Is Your Church Bookstore Selling Products Made by … Slaves?
Reports from China indicate that slaves who make many of our products are victims of torture, rape, forced abortions and sterilizations, organ harvesting, and summary execution. These include religious products: rosaries, crosses, inspirational plaques with Bible verses. Your refrigerator magnet that says, “The Truth Shall Set You Free”? It might well have made by a man or woman in chains.
As a Christian, I am appalled that so many articles I find in church-run book stores are made in China. The home of hundreds of concentration camps and a 21st-Century genocide should not be getting rich off believers.
China: Enemy of Believers
Most of us know that the Chinese government bans free churches and persecutes Christian believers. That has gone on since Mao Zedong took power in 1948. Stream writer John Zmirak has explained here how Pope Francis’ deal with China has made that persecution not better, but worse.
In recent years, the Chinese government has also carried out a terror campaign against the indigenous Uyghur and Turkic Muslim populations in East Turkistan (renamed Xinjiang) in Northwestern China. The United States, Canada, and the Netherlands have officially designated these actions by the Chinese Government a genocide.
Experts report that more than 1–3 million Uyghurs and other Turkic peoples are currently held in concentration camps throughout the occupied Uyghur homeland and other parts of China. They face rape, sexual and physical violence, torture, organ harvesting and summary execution.
Uyghurs interned in these camps are subjected to forced labor, mandated to produce goods that are exported worldwide, including to the United States. Hundreds of Christian bookstores (Catholic and Protestant) blithely sell such products. They don’t ask any questions.
Many “Woke” multinational corporations have integrated forced Uyghur labor into their supply chains, specifically because it’s cheap. I know that my Apple iPhone includes parts sourced from Chinese vendors who used Uyghur slaves. We all need to wake up now.

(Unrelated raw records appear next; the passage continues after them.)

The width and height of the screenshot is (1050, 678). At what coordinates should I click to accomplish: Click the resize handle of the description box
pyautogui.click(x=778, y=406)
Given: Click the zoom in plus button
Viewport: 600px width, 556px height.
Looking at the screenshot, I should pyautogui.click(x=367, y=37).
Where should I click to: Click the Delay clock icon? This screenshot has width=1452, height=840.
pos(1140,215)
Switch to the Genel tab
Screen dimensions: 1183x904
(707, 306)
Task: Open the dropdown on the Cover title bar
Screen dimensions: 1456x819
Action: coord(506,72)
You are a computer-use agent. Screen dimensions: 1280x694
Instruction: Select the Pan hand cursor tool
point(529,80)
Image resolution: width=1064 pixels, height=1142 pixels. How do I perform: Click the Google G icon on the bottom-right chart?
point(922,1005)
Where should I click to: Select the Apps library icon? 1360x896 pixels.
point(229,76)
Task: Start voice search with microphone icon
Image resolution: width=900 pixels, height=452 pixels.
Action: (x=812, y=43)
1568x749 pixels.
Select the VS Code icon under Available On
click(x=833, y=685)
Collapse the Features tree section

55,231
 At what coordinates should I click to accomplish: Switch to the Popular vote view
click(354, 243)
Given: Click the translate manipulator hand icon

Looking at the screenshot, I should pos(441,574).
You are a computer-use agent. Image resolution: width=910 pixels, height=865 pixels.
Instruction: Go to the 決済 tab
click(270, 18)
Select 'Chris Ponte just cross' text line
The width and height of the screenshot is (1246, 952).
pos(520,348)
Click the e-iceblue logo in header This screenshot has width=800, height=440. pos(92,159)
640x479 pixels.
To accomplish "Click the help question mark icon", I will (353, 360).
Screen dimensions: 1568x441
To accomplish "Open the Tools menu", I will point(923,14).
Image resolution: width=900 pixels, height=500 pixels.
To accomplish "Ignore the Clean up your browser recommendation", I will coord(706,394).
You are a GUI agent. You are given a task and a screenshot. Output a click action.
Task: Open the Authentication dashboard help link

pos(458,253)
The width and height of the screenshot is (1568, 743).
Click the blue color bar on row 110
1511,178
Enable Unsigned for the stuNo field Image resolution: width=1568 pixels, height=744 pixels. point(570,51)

Investigative journalist Amelia Pang reported on the labor camps in China used to produce U.S. consumer goods. In January, she was interviewed by Yan Bennett, assistant director of Princeton University’s Center on Contemporary China. Pang’s undercover reporting reveals that audits conducted by companies in China are often staged to give a false impression that the factories are slavery-free.
But video footage of prisoners of conscience shackled and herded gives the lie to that:
If you run, or work in, or shop in a religious articles/church book store, I’m begging you to do one simple thing. Look into where the goods come from. If they come from China, you cannot be sure they weren’t made by slaves. What a mockery of God, to use the sweat of believers — Christian or otherwise — forced to work by an atheist tyranny. Why should churches whose own believers are persecuted by the Chinese government help fill its coffers with blood money?